[Records provided start]

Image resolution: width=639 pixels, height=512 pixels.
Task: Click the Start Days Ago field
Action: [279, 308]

[Records provided end]
[Records provided start]

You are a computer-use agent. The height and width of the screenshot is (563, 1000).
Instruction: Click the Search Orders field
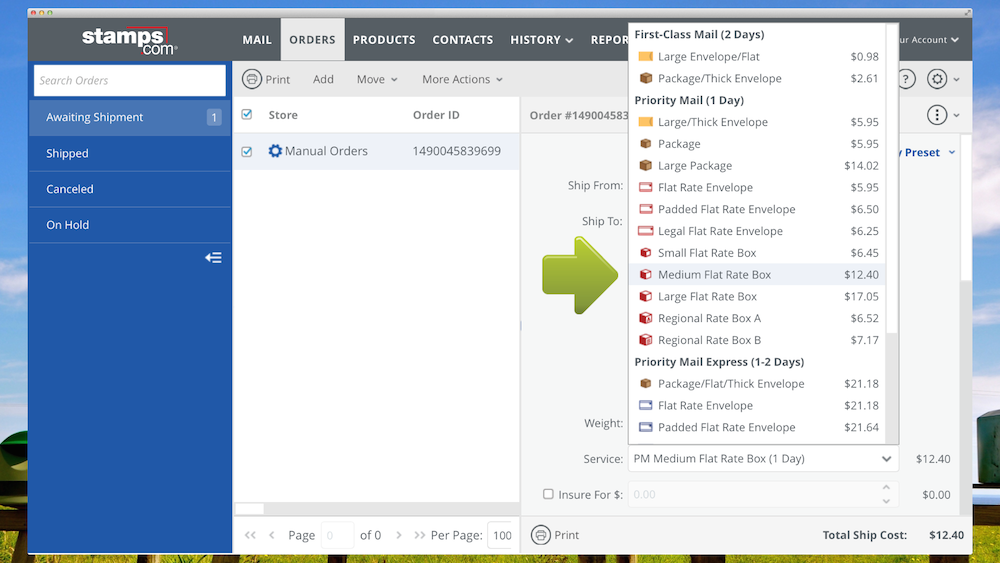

[Records provided end]

Reproduce the listing from the line with "Image resolution: width=639" to the line with "Action: [279, 308]", both included, and nothing else.

_Final answer_:
Image resolution: width=639 pixels, height=512 pixels.
Task: Click the Start Days Ago field
Action: [279, 308]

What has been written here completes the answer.